It really is a fungus killing the bats

According to this press release:

Scientists have proven that the fungus Geomyces destructans causes white-nose syndrome, a fast-spreading and highly lethal disease of bats.

Research published today (Wednesday, Oct. 26) in the journal Nature provides the first direct evidence that this fungus is responsible for a disease that is decimating bats in North America.

Research at the USGS National Wildlife Health Center in Madison, by scientists from the U.S. Geological Survey, the University of Wisconsin-Madison, and other institutions, showed that 100 percent of healthy little brown bats exposed to G. destructans developed white-nose syndrome while hibernating in captivity.

The study fulfilled established criteria for proving that a microbe causes an infectious disease: A pure culture of a suspected pathogen is able to infect a host plant or animal, which then develops the clinical signs of the disease, and then the pathogen is re-isolated from the experimentally infected host species.

White-nose syndrome is a skin infection that often begins around the muzzle, but the exact mechanism of mortality is unknown.
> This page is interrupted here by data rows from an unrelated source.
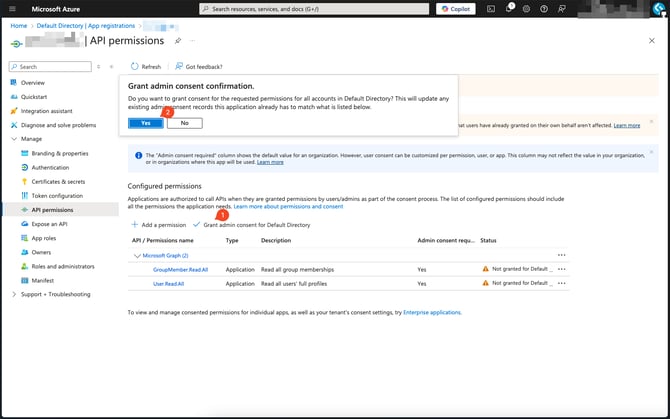Click the Refresh toolbar button
The image size is (670, 419).
pos(146,67)
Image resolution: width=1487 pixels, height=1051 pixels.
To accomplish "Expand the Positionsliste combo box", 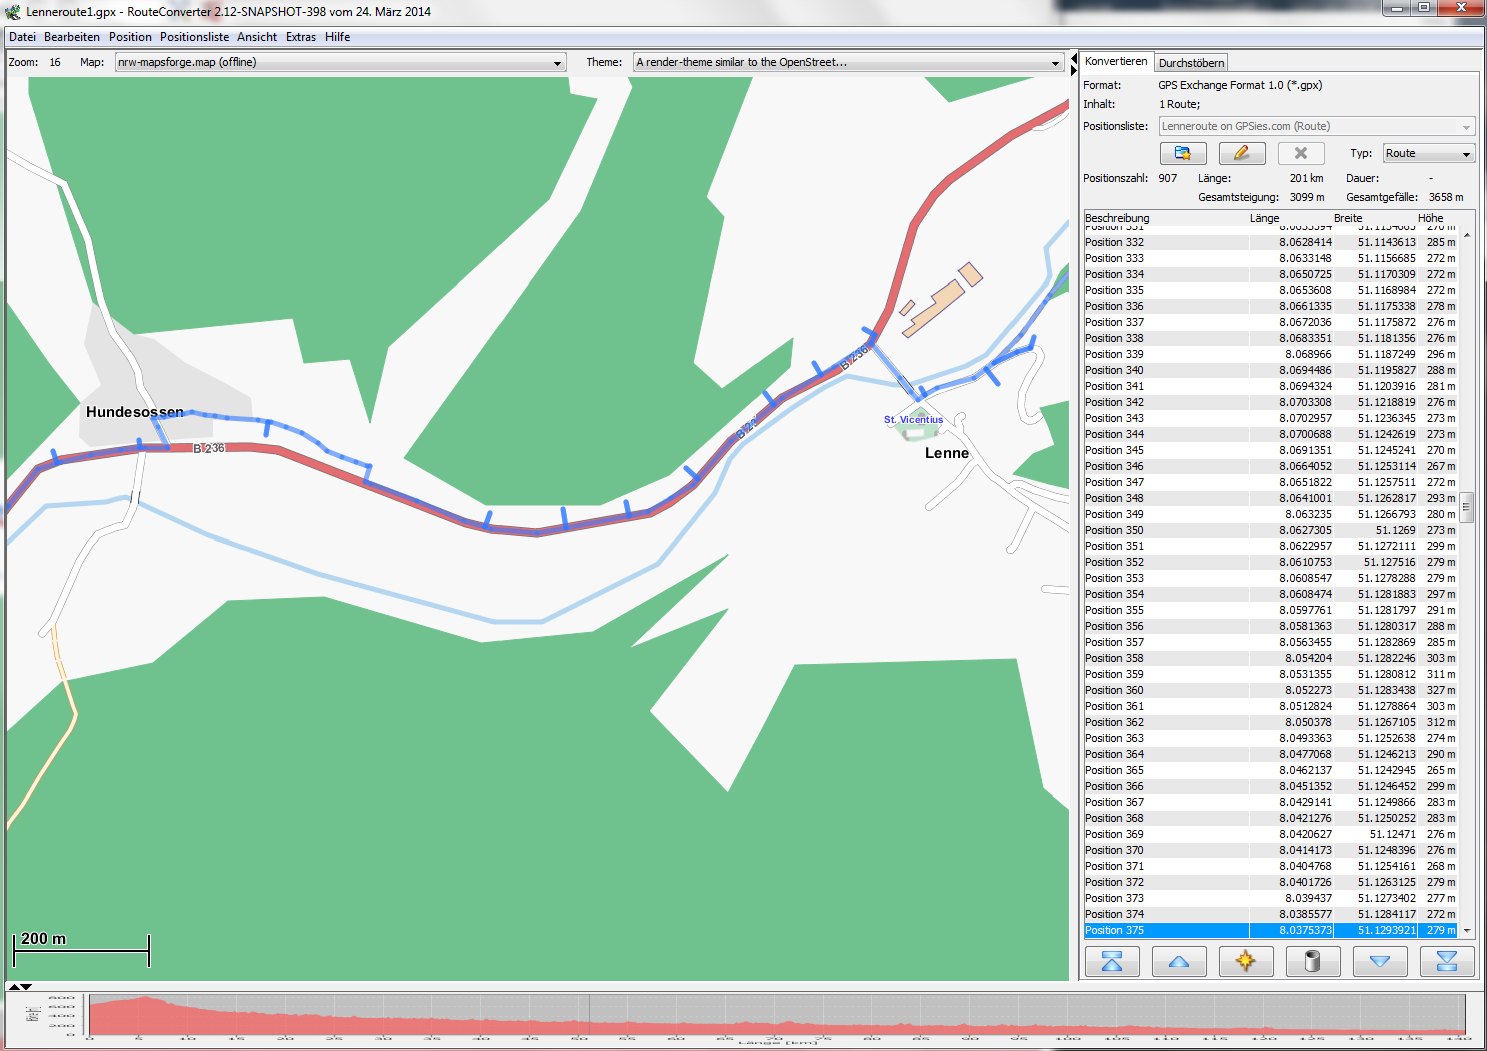I will pyautogui.click(x=1466, y=127).
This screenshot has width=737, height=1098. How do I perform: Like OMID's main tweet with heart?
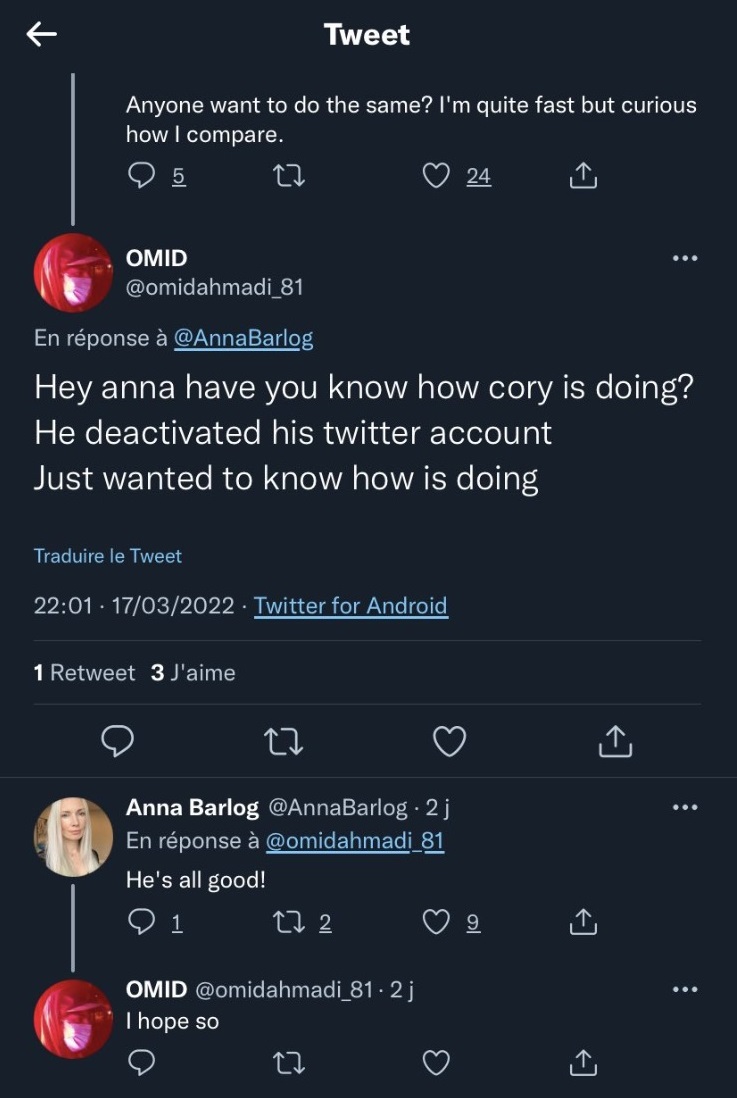pos(450,741)
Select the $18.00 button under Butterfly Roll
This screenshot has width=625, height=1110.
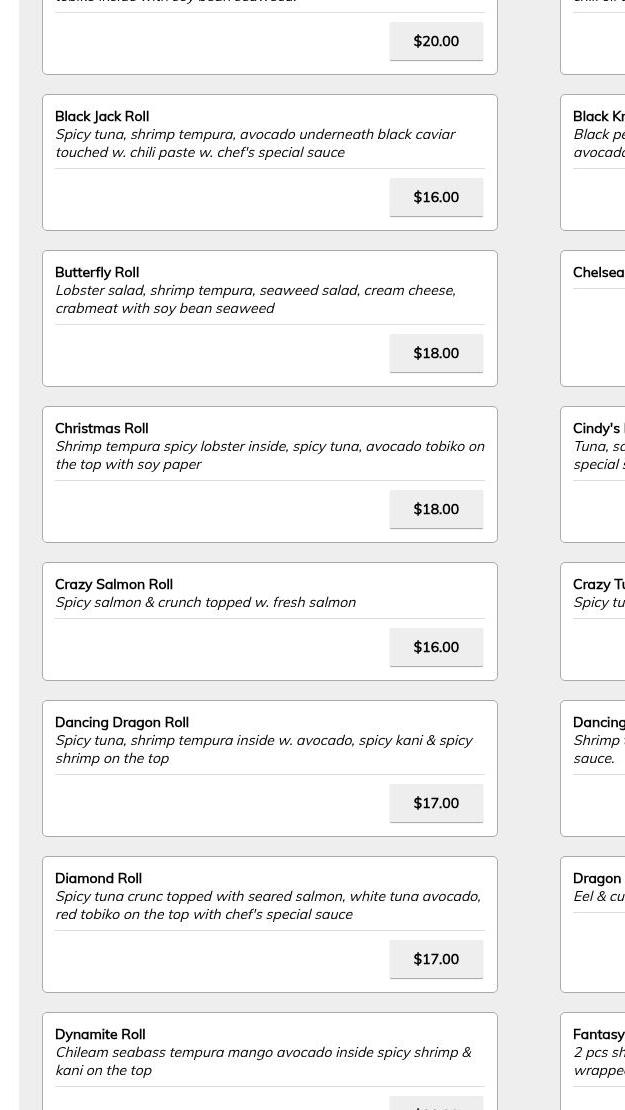pyautogui.click(x=436, y=353)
“By identifying the causative agent of white-nose syndrome, this study provides information that is critical for developing management strategies to preserve vulnerable bat populations and the ecosystem services that they provide in the U.S. and Canada,” says study author David Blehert, a microbiologist at the Wildlife Health Center, and a honorary fellow at the School of Veterinary Medicine at UW-Madison.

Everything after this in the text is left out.